Though, I'm worried about the regression above we got with the TImode highpart.
Comment 11 Vladimir Makarov 2017-04-01 16:27:31 UTC
(In reply to Jakub Jelinek from comment #9)
> Vlad, any thoughts on this?
> 
I've been working on this and a wrong allocation is a culprit.  According to IRA dump,  the allocation should be what we expect.  But it is not.  I guess there are a few factors to this.  First of all IRA has cost 65535 for moving AREG into/from GENERAL_REGS.  And second factor is an overflow on 32-bit machine when such big cost is used in IRA.

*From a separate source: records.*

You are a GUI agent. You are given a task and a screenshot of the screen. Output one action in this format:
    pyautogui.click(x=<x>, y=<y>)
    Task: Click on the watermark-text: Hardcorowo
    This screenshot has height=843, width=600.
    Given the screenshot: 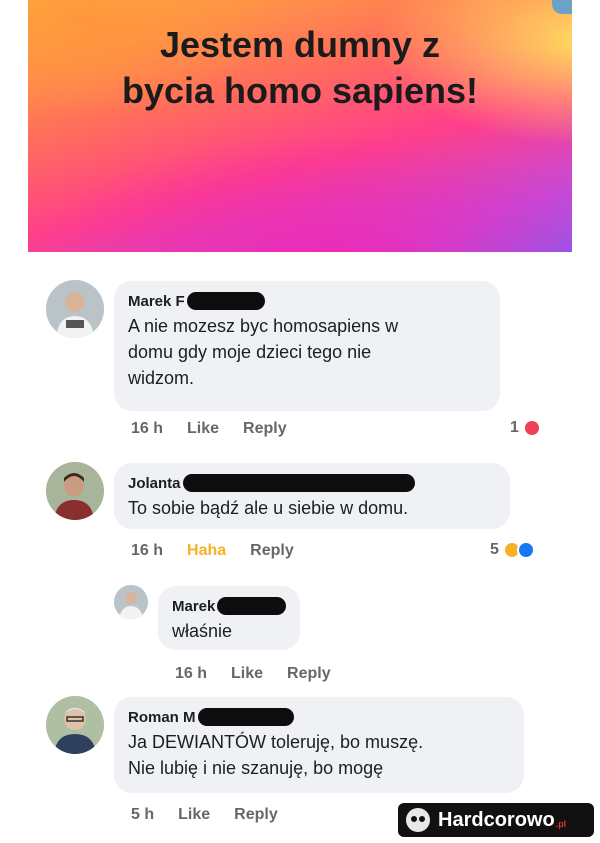 What is the action you would take?
    pyautogui.click(x=496, y=820)
    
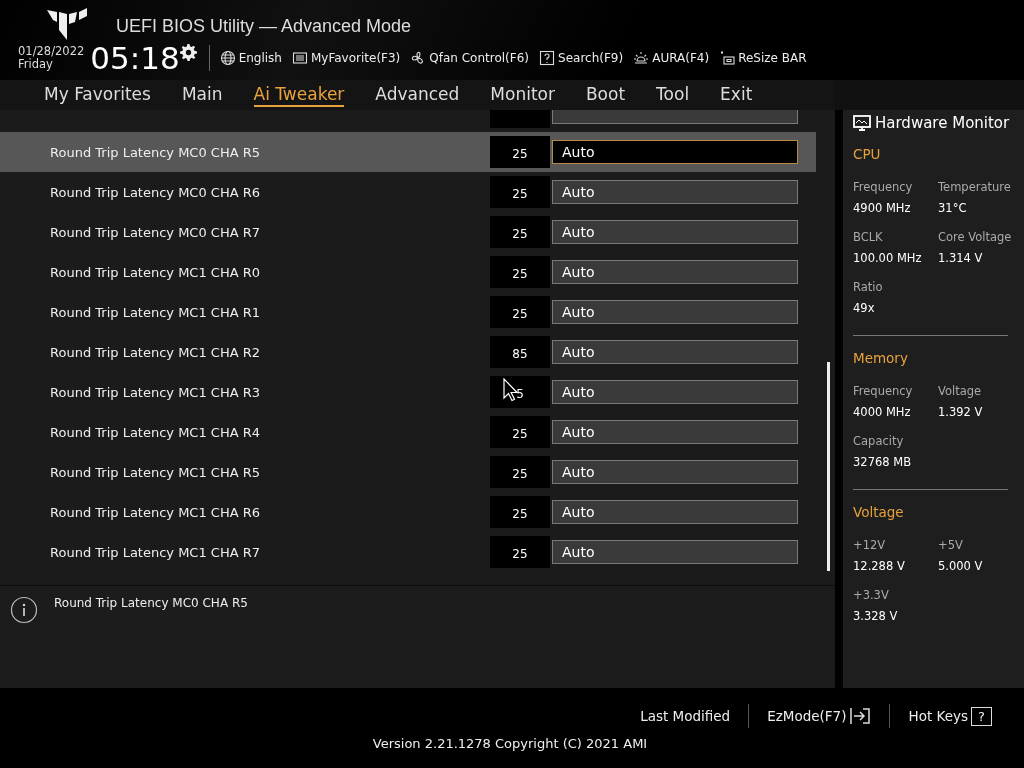 Image resolution: width=1024 pixels, height=768 pixels. Describe the element at coordinates (548, 58) in the screenshot. I see `help-icon` at that location.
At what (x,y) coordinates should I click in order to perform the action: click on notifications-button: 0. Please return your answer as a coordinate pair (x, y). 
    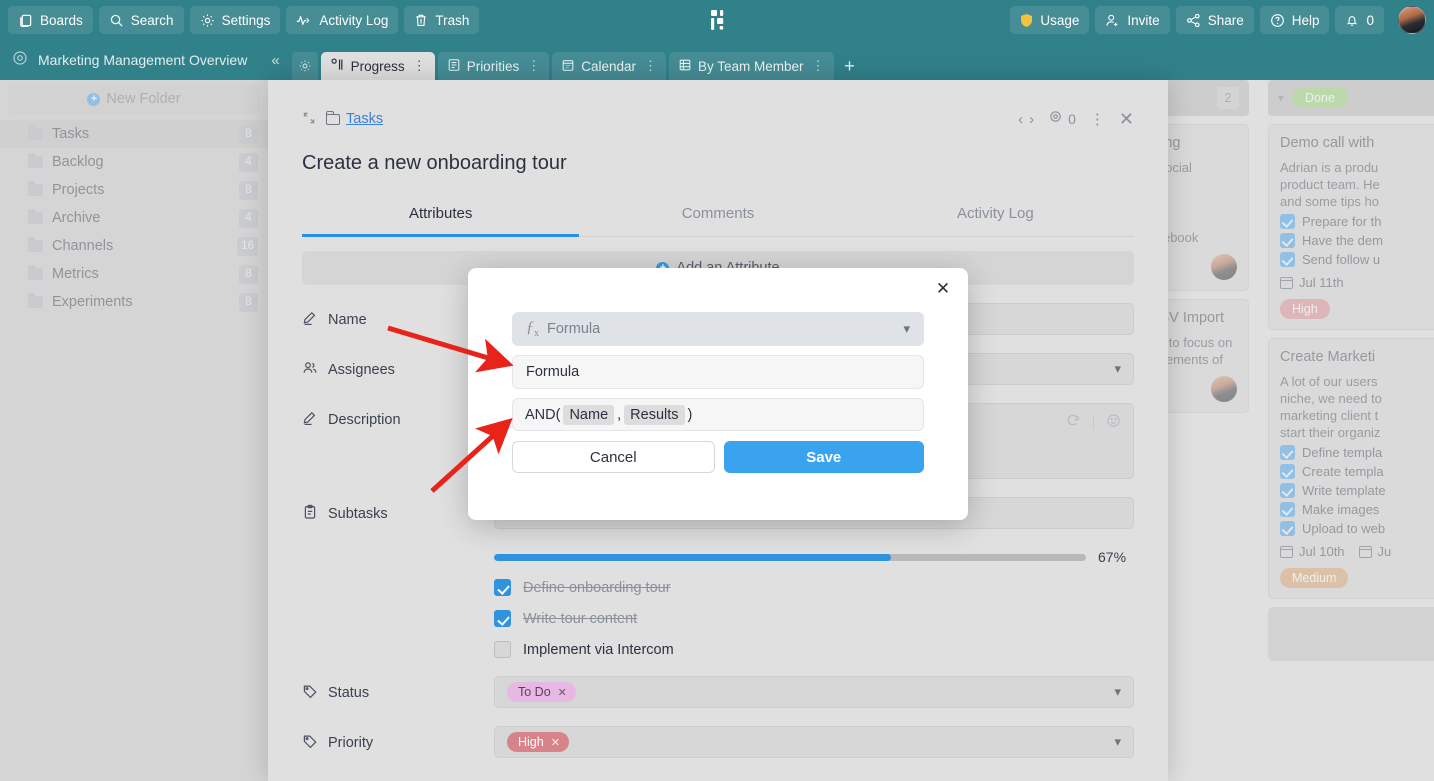
    Looking at the image, I should click on (1360, 20).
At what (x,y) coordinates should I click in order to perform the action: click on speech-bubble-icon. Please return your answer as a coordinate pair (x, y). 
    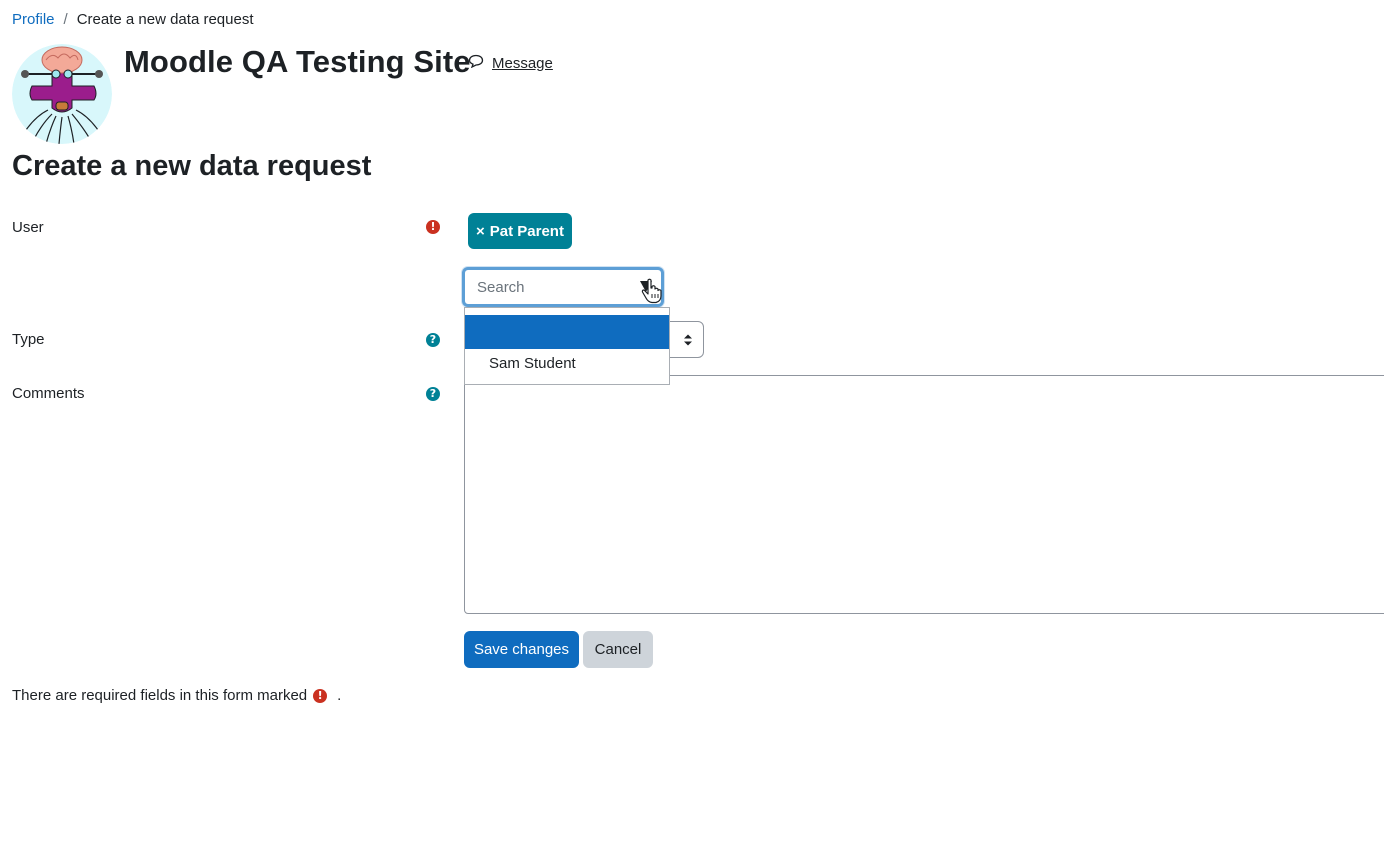
    Looking at the image, I should click on (476, 63).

I'll continue my work on it next week.  I hope the patch will be ready in the middle of the next week.
Comment 12 Vladimir Makarov 2017-04-05 15:08:23 UTC
Author: vmakarov
Date: Wed Apr  5 15:07:51 2017
New Revision: 246707

URL: https://gcc.gnu.org/viewcvs?rev=246707&root=gcc&view=rev
Log:
2017-04-05  Vladimir Makarov  <vmakarov@redhat.com>

	PR rtl-optimization/70703
	* ira-color.c (update_costs_from_allocno): Use the smallest mode.
	(update_conflict_hard_regno_costs): Use long instead of unsigned
	arithmetic for cost calculation.

2017-04-05  Vladimir Makarov  <vmakarov@redhat.com>

	PR rtl-optimization/70703
	* gcc.target/i386/pr70703.c: New.


Added:
    trunk/gcc/testsuite/gcc.target/i386/pr70703.c
Modified:
    trunk/gcc/ChangeLog
    trunk/gcc/ira-color.c
    trunk/gcc/testsuite/ChangeLog
Comment 13 Vladimir Makarov 2017-04-05 16:15:00 UTC
Author: vmakarov
Date: Wed Apr  5 16:14:28 2017
New Revision: 246711

URL: https://gcc.gnu.org/viewcvs?rev=246711&root=gcc&view=rev
Log:
2017-04-05  Vladimir Makarov  <vmakarov@redhat.com>

	PR rtl-optimization/70703
	* ira-color.c (update_conflict_hard_regno_costs): Use
	HOST_WIDE_INT instead of long.


Modified:
    trunk/gcc/ChangeLog
    trunk/gcc/ira-color.c
Comment 14 Jakub Jelinek 2017-04-06 05:50:52 UTC
Fixed on the trunk, not sure about backports if it is desirable or not.
Thanks Vlad!
Comment 15 Vladimir Makarov 2017-04-07 16:07:00 UTC
Author: vmakarov
Date: Fri Apr  7 16:06:28 2017
New Revision: 246765

URL: https://gcc.gnu.org/viewcvs?rev=246765&root=gcc&view=rev
Log:
2017-04-07  Vladimir Makarov  <vmakarov@redhat.com>

	PR rtl-optimization/70703
	* ira-color.c (update_conflict_hard_regno_costs): Use
	int64_t instead of HOST_WIDE_INT.


Modified:
    trunk/gcc/ChangeLog
    trunk/gcc/ira-color.c
Comment 16 Richard Biener 2017-07-04 08:50:53 UTC
GCC 6.4 is being released, adjusting target milestone.
Comment 17 Eric Gallager 2018-10-12 23:20:30 UTC
(In reply to Jakub Jelinek from comment #14)
> Fixed on the trunk, not sure about backports if it is desirable or not.
> Thanks Vlad!

Well now's the last chance for backports; if the "not sure" is a "let's not bother" then time to close this I guess, but if the "not sure" is "maybe there's still a chance" then let's leave it open for now.
Comment 18 Jakub Jelinek 2018-10-26 10:48:36 UTC
GCC 6 branch is being closed, fixed in 7.x.